**Task prompt**
Everything from the line that contains "You are a computer-use agent. Viewport: 208px" to the end of the listing below, both ends included, is to be transcribed word for word, and nothing else.

**Provided records**
════════
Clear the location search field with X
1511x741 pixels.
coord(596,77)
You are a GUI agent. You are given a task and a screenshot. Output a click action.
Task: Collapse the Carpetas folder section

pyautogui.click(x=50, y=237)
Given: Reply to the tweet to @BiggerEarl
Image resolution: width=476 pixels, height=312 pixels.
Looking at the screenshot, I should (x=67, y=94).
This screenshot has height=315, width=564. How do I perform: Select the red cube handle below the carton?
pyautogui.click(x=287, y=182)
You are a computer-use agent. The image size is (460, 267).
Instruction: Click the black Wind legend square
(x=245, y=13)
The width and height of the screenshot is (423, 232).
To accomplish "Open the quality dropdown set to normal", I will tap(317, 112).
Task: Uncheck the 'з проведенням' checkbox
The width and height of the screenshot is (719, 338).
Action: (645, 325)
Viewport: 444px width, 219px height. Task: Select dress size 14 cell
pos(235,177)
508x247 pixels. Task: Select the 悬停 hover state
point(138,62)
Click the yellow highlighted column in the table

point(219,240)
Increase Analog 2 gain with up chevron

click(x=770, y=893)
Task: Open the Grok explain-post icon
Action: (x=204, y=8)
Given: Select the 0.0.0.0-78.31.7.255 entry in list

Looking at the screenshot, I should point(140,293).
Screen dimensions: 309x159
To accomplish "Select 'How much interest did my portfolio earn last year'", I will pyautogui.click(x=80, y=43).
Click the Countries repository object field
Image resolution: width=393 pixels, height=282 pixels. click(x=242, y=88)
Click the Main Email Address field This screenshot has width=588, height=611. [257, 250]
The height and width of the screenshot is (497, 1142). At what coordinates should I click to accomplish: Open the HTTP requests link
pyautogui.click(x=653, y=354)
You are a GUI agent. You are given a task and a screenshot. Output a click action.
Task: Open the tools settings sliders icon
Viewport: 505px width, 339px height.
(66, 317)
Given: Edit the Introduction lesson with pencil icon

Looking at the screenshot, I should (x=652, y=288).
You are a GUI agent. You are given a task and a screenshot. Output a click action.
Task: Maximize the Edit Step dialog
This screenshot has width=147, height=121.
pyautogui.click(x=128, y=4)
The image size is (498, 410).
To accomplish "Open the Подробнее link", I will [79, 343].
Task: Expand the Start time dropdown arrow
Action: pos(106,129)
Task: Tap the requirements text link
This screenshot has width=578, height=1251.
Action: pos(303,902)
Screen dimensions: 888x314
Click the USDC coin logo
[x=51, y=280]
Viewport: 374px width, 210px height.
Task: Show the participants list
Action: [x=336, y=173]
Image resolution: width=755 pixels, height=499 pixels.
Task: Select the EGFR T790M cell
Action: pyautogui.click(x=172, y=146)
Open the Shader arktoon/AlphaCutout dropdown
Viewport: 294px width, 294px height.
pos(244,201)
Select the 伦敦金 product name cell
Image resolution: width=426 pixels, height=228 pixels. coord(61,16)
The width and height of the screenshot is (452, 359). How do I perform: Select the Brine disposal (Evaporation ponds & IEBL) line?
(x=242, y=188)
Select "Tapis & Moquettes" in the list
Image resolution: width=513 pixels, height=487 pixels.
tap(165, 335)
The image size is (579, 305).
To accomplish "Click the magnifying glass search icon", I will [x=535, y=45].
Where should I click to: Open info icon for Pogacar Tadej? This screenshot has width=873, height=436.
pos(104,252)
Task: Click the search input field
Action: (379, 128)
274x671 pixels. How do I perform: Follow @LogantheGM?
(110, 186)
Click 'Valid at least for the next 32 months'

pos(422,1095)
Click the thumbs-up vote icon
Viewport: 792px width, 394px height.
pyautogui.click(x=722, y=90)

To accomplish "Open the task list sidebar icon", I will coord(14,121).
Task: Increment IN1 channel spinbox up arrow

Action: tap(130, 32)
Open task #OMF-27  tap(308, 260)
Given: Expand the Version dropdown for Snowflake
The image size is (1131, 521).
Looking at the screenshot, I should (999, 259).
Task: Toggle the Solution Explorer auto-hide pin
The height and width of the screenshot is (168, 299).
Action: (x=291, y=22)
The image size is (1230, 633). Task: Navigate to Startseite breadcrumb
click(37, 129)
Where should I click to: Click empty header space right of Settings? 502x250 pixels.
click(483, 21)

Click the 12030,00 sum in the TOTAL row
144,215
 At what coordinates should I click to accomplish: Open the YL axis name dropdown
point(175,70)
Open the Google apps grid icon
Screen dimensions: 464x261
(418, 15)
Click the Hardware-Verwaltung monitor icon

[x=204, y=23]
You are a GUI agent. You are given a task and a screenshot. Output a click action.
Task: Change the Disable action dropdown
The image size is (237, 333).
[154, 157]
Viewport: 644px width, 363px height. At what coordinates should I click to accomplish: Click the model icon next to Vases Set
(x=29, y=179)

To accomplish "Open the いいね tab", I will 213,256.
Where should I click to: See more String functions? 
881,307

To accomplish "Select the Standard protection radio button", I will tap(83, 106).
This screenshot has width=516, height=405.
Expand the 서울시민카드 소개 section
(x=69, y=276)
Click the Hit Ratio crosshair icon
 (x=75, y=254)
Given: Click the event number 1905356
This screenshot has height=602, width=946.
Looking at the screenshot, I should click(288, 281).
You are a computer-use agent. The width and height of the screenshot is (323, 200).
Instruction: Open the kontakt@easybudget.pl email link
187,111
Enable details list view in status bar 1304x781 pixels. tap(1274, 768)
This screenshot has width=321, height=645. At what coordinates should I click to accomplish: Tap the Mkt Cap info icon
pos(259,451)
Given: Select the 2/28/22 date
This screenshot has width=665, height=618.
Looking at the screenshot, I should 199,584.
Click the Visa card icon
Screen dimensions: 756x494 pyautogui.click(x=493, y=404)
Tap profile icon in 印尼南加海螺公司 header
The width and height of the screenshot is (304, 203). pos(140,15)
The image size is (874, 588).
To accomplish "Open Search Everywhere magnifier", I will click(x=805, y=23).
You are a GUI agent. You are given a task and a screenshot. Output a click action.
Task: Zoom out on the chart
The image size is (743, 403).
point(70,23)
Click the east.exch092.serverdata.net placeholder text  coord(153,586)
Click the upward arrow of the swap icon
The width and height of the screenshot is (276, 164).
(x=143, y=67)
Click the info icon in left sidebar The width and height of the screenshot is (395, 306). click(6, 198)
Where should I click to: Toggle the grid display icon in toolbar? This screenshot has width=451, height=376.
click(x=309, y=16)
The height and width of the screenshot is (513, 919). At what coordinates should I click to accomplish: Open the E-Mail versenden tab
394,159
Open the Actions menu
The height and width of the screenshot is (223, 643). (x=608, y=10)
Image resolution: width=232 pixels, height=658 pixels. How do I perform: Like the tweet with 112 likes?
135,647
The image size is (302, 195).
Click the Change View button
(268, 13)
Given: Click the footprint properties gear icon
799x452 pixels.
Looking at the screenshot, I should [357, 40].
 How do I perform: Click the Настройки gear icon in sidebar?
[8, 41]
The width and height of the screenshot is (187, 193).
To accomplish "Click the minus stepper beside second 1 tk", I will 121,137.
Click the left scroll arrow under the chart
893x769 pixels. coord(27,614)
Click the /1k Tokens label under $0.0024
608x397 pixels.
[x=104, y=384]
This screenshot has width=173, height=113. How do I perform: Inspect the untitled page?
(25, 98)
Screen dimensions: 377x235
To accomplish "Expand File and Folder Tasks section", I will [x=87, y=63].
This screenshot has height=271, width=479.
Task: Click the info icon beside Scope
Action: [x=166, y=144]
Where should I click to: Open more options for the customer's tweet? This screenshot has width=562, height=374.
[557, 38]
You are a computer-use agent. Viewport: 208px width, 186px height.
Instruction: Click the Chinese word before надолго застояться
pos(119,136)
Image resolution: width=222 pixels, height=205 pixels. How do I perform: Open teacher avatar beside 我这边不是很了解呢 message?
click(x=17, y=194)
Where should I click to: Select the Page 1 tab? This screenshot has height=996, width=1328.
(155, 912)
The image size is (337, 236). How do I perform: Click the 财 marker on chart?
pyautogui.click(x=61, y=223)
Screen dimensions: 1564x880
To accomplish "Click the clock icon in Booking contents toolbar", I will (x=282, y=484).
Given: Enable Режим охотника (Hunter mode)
════════
**Answer to this problem**
You are a computer-use agent. Viewport: 208px width, 186px height.
Instruction: Click the Chinese word before надолго застояться
pos(119,136)
Image resolution: width=222 pixels, height=205 pixels. How do I perform: Open teacher avatar beside 我这边不是很了解呢 message?
click(x=17, y=194)
Where should I click to: Select the Page 1 tab? This screenshot has height=996, width=1328.
(155, 912)
The image size is (337, 236). How do I perform: Click the 财 marker on chart?
pyautogui.click(x=61, y=223)
Screen dimensions: 1564x880
To accomplish "Click the clock icon in Booking contents toolbar", I will (x=282, y=484).
Given: Enable Режим охотника (Hunter mode)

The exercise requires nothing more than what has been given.